What is the future of Distributed Ledger Technology (DLT)? This may be the Billion dollar question experts and tech enthusiasts are still trying to answer.
Blockchain has been around for a while now and no other DTL seemed to be good enough to fully replace the system that became famous with the Bitcoin.
Ethereum’s network is the one that came the closest to taking over the digital world. Even with improvements, its blockchain still faces the problem of scalability, although no one managed to grow a network larger than the Ethereum one.
However, in the past few years, some cryptocurrencies have been exploring other types of systems and building brand new non-blockchain solutions. Among them, there’s two that seems very promising: DAG and Hashgraph.

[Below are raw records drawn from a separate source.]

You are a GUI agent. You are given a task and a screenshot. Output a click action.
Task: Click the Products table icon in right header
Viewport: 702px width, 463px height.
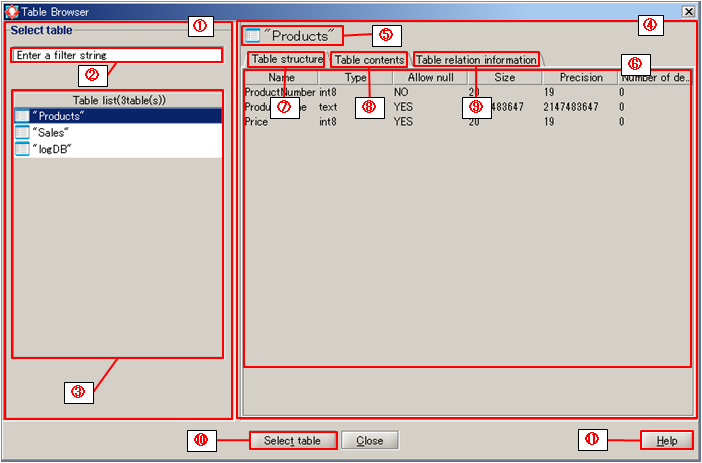coord(253,36)

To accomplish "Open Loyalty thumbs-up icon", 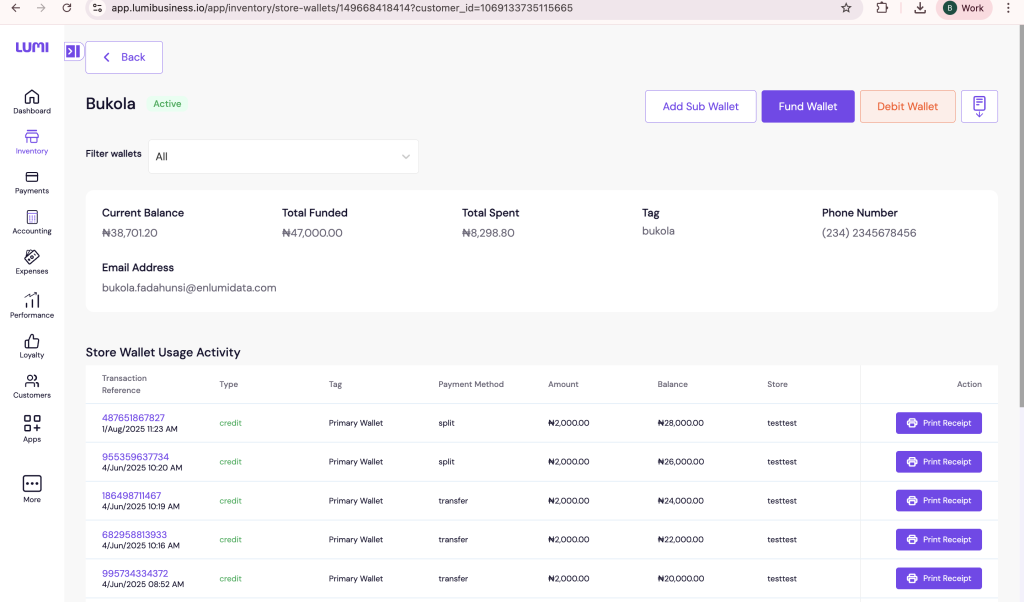I will pyautogui.click(x=32, y=342).
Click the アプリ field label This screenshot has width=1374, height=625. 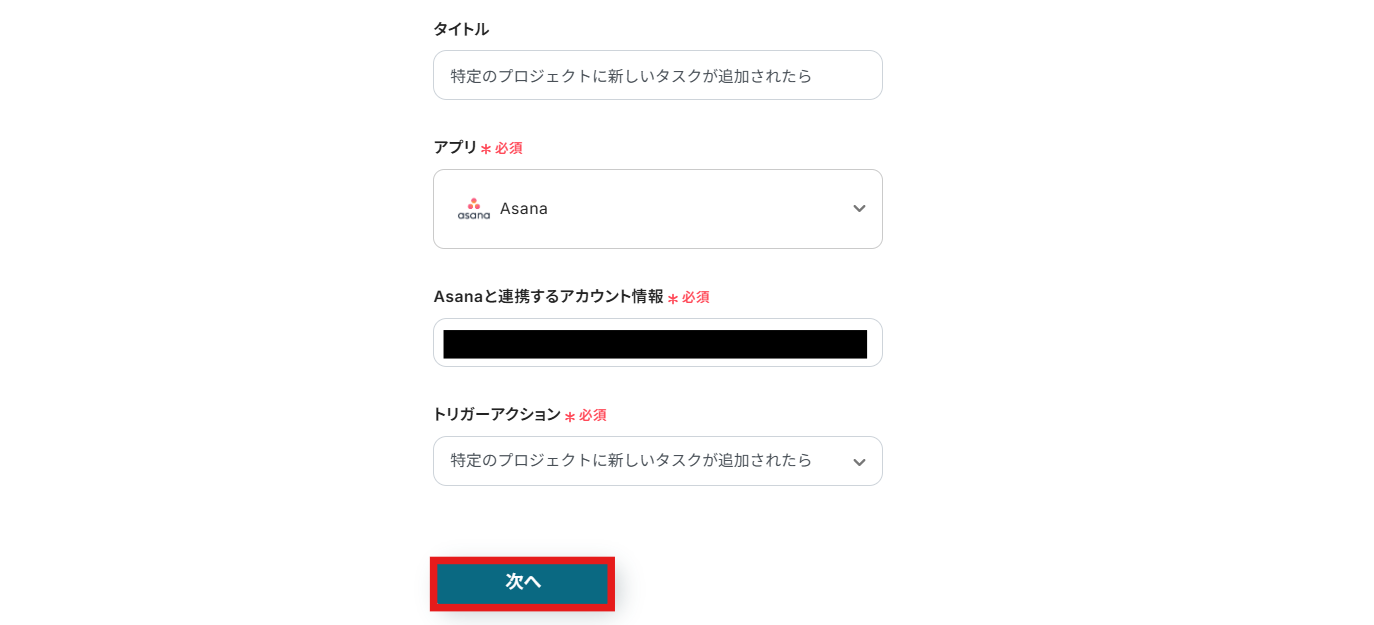tap(455, 147)
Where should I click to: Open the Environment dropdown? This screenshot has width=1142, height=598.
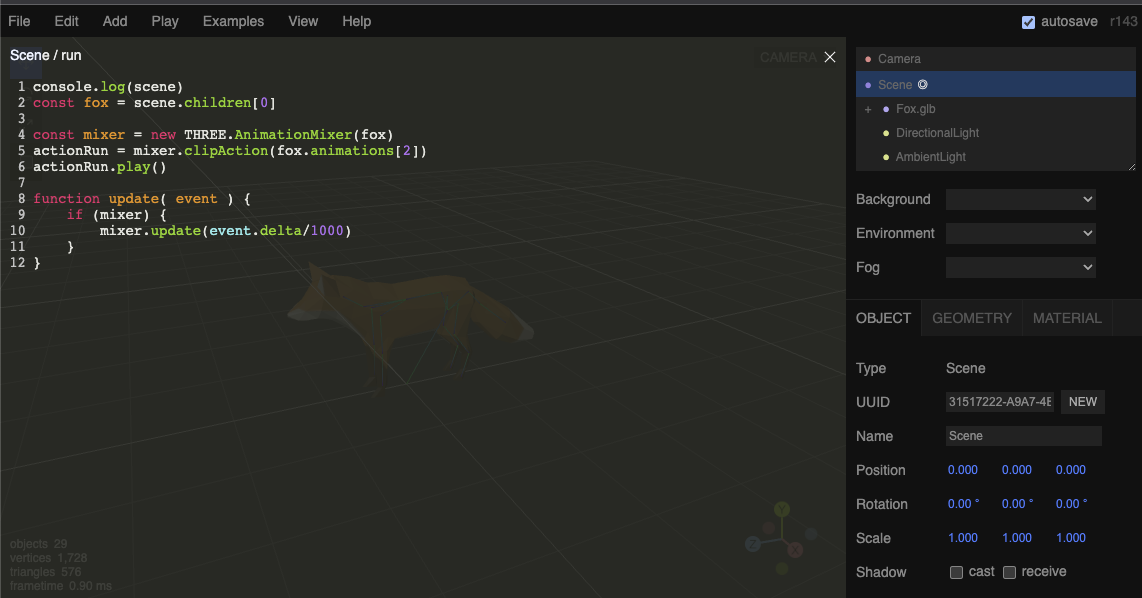click(1020, 234)
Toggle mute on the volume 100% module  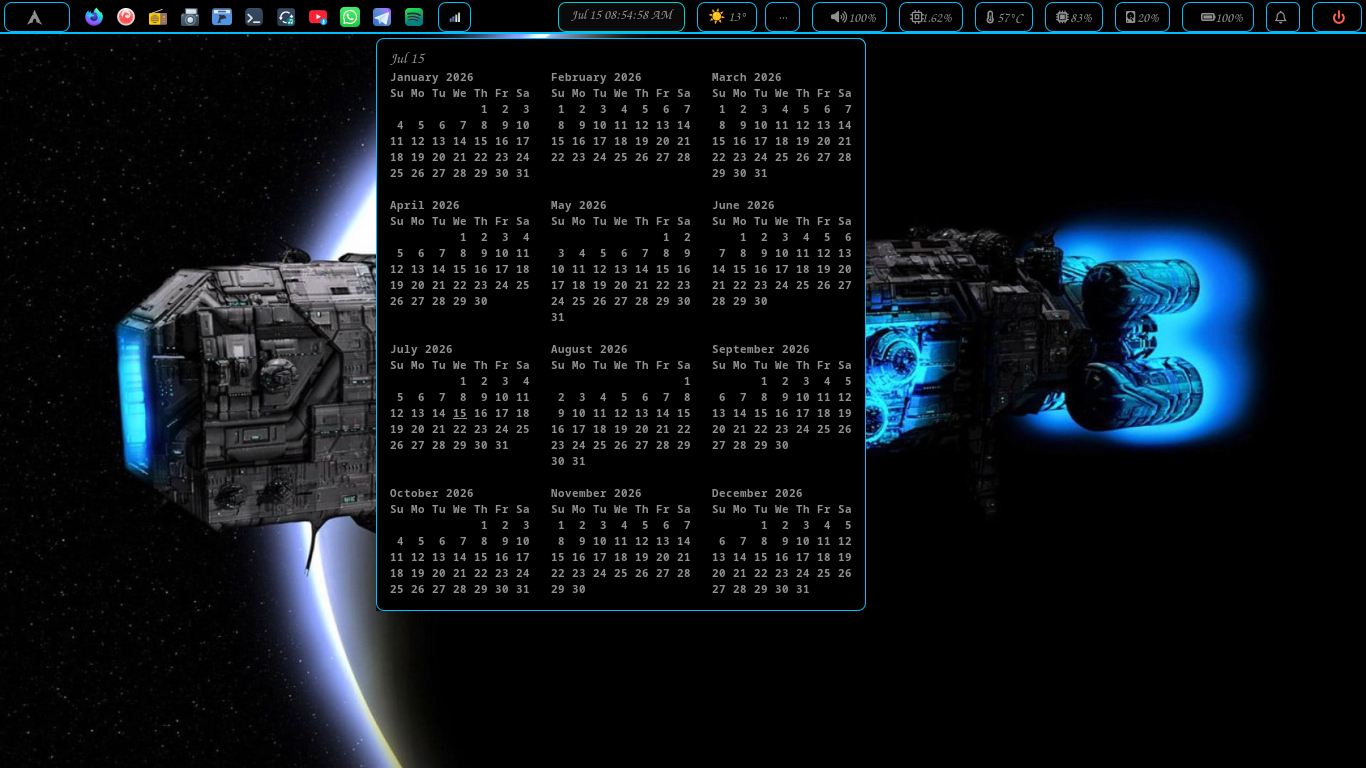pos(849,17)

Dag vs Blockchain vs Hashgraph
The non-blockchain systems emerged as a way to solve two big problems of a blockchain network:
In short, blockchain systems can validate a transaction using two forms of consensus – Proof of Work (PoW) or Proof of Stake (PoS). Although both are efficient and trustworthy, the first one requires a big amount of energy to be carried out.
The second one was built to be less energy consuming and make the consensus fairer among the miners. PoS also helps leverage the transition speed, but can’t solve the scalability issue.
In a blockchain network, only one block can be created at a time and the scalability is tied to the number of blocks that can be added per second in the chain and the number of transactions a given block can contain.
With the ‘blockless’ network, in theory, these problems are solved.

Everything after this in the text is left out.